**Directions**
Go over the records and count each line that has the string "screenshot". Give the number and nothing else.

**Supplied data**
──────────────────────────────

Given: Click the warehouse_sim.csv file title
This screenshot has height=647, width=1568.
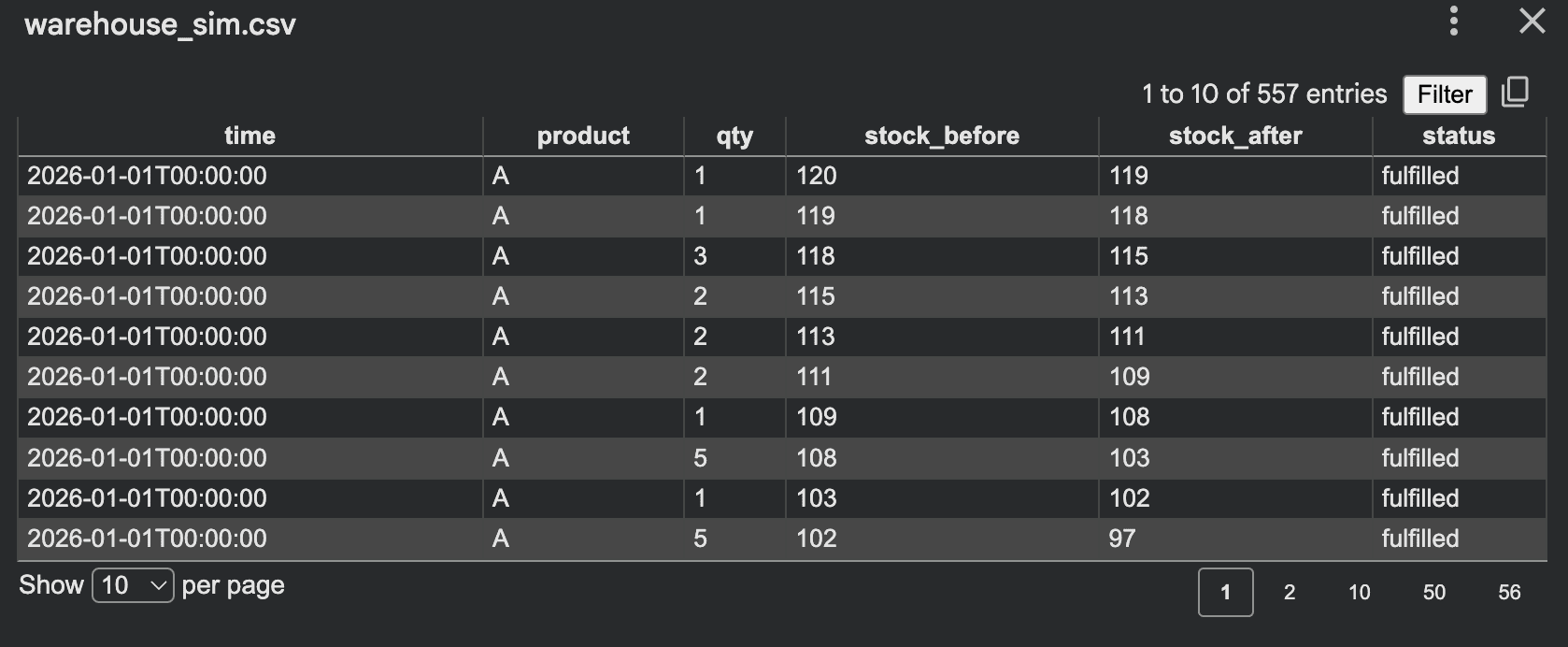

──────────────────────────────

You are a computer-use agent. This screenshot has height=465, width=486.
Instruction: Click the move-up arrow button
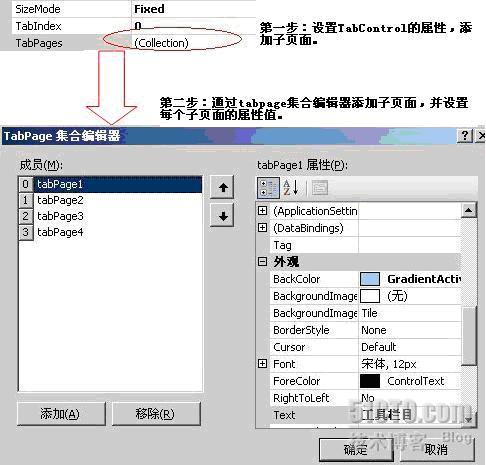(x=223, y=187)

──────────────────────────────

**Your solution**
2